Savage In Limbo
SAVAGE IN LIMBO by John Patrick Shanley (Bob Kills Theatre). At the Downstage Theatre (798 Danforth). Runs to November 7, nightly at 8 pm. $20. savageintoronto.com. See listing. Rating: NNNN
Spend an hour with the Bronx bar regulars in Savage In Limbo and you’ll experience the human comedy in its many forms.
John Patrick Shanley’s one-act play, written before better known works like Moonstruck and Doubt: A Parable, deals with how to connect to others without relinquishing one’s individuality, no matter how outrageous it might be.
Drinking in Murk’s (Tim Walker) bar on a slow Monday night are his troubled girlfriend, April (Caitlin Driscoll), and two other women, Denise Savage (Diana Bentley) and Linda (Melissa D’Agostino). Tony (Nick Abraham), who was once involved with Linda, is a later visitor who finds himself in the middle of a tug of war between Denise and his ex.
Shanley’s writing is filled with sharp-edged dialogue as funny as it is revelatory about these five people — all 32 years old — feeling trapped in their lives and wanting change. They’ve known each other since their days together in Catholic school. They might not know how to reach out to one another, but they’re all poetically eloquent in expressing, often in a rush of words, their needs and fears. Words and ideas bubble out of them like from a fountain.

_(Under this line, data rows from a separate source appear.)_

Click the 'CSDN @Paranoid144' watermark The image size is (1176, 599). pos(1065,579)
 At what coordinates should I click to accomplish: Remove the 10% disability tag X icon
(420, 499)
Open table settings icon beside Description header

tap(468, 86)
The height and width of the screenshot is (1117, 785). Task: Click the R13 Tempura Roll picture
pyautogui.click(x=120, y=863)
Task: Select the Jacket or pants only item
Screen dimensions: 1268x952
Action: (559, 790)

Sarah Kitz’s first-class production gives each of the five a chance to shine in the confines of the Downstage Theatre. Bentley’s Denise, the virgin who doesn’t want to be alone, and D’Agostino’s Linda (a far cry from her well-known, spitfire Lupe character), who’s known too many lovers and now is rejected by Tony because he wants to date ugly women, are focused and fierce. Some of the play’s best episodes are the comic but intense confrontations between the pair, especially when they fight over Tony.

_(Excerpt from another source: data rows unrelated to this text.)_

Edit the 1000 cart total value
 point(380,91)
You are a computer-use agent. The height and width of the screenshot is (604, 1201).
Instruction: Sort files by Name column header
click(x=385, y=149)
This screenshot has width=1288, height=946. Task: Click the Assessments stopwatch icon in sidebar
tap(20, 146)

Walker and Driscoll provide an intentionally unsettling and surreal tone at the start: he, ghostly and staring wide-eyed at the audience, bangs drinks down on the bar in a kind of shell-game roulette, while she catatonically reacts to what he’s doing. (The riveting choreography is by Monica Dottor.)
Is he a kind of puppet-master and she his prescient doll, one who later breaks the fourth wall and talks directly to the audience? Though in the early scenes they’re chorus-like observers of the action, they step in partway through the play to tell their own stories and take part in some weird holiday game-playing.
Tony’s as lost as the others and Abraham gives us a sense of his yearning, but in Shanley’s otherwise strong writing there’s an amorphous quality to the man’s needs compared to that of the others.
Ultimately Shanley’s script looks at the idea of change. Without it, he suggests, we can’t help but be caught in a limbo of our own making.